Bolehkah Kredit Mobil dan Motor dengan Disertai Asuransi menurut Islam ???
Para ulama berbeda pendapat tentang hukum jual beli kredit, dan pendapat yang insya Allah lebih kuat/rajih adalah boleh dengan syarat tidak ada tambahan pembayaran apabila pembayaran angsurannya terlambat. Dan realitanya, banyak sekali praktek jual beli kredit yang ada sekarang ini (terutama di negara kita) tidak sesuai dengan syariah Islam, oleh karena itu seyogyanya kita sebagai seorang muslim harus meneliti dan mencermati setiap akad yang akan kita jalankan.

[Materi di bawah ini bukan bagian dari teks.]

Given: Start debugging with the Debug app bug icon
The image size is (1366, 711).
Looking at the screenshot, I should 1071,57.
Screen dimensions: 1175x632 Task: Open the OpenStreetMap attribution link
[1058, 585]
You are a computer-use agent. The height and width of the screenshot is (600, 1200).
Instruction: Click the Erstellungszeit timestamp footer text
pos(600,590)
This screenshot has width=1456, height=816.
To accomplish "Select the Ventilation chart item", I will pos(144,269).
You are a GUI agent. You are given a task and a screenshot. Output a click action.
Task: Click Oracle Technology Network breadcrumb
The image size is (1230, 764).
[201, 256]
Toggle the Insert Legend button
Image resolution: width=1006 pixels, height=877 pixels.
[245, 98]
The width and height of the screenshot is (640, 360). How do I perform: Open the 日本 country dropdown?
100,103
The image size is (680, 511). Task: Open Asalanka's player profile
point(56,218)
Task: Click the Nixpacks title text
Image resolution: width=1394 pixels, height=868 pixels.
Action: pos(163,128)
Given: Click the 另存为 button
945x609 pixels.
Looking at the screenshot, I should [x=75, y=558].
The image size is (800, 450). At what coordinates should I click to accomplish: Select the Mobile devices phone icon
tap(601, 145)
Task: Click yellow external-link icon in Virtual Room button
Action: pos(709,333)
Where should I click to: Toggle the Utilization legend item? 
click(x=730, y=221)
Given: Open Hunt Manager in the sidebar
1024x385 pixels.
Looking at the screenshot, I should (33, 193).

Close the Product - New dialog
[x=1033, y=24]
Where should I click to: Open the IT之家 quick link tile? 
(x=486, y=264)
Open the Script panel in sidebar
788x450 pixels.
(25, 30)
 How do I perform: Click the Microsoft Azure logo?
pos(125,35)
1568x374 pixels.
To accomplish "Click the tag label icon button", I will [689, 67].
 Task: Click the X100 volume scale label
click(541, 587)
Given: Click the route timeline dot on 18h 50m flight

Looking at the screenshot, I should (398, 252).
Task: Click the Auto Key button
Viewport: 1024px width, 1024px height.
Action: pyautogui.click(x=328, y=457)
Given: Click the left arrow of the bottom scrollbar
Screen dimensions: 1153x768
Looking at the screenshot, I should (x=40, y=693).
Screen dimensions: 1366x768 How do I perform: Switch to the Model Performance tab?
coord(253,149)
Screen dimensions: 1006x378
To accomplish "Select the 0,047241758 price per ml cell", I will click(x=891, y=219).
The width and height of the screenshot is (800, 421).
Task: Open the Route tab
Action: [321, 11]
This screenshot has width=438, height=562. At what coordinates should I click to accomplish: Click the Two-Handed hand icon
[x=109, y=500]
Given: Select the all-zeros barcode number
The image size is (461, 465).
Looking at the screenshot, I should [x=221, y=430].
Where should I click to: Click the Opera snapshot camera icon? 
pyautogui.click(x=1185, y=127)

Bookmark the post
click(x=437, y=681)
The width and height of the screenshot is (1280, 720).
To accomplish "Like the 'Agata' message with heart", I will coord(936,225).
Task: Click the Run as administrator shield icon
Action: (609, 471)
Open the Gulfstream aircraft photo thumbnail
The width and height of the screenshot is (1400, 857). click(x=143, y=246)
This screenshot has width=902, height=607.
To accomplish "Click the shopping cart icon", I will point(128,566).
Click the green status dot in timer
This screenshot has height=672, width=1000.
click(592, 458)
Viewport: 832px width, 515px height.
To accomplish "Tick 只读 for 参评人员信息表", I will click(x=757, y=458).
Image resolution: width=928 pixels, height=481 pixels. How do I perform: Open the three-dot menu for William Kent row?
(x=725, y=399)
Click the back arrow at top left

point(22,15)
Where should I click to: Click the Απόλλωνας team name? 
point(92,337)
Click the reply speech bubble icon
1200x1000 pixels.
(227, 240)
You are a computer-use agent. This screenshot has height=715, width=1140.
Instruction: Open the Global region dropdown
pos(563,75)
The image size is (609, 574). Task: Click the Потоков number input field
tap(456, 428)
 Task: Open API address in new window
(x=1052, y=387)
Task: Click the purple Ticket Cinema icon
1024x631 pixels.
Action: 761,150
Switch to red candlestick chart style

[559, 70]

Berikut ini kami kutip sebagian dari tulisan ustadz
Muhammad Arifin Badri, M.A. tentang Jual Beli Kredit:
Hukum Perkreditan Langsung
Perkreditan yang dilakukan secara langsung antara
pemilik barang dengan pembeli adalah suatu transaksi perniagaan yang dihalalkan
dalam syari’at. Hukum akad perkreditan ini tetap berlaku, walaupun harga
pembelian dengan kredit lebih besar dibanding dengan harga pembelian dengan
cara kontan. Inilah pendapat -sebatas ilmu yang saya miliki-, yang paling kuat,
dan pendapat ini merupakan pendapat kebanyakan ulama’. Kesimpulan hukum ini
berdasarkan beberapa dalil berikut:
Dalil pertama:
Keumuman firman Allah Ta’ala:
يَا أَيُّهَا الَّذِينَ آمَنُوا إِذَا تَدَايَنْتُمْ بِدَيْنٍ إِلَى أَجَلٍ مُسَمّىً فَاكْتُبُوهُ. البقرة: 282
“Hai orang-orang yang beriman, apabila kamu
bermu’amalah tidak secara tunai untuk waktu yang ditentukan, hendaklah kamu
menuliskannya.” (Qs. Al Baqarah: 282)
Ayat ini adalah salah satu dalil yang menghalalkan
adanya praktek hutang-piutang, sedangkan akad kredit adalah salah satu bentuk
hutang, maka dengan keumuman ayat ini menjadi dasar dibolehkannya perkreditan.
Dalil kedua:
Hadits riwayat ‘Aisyah radhiaalahu ‘anha.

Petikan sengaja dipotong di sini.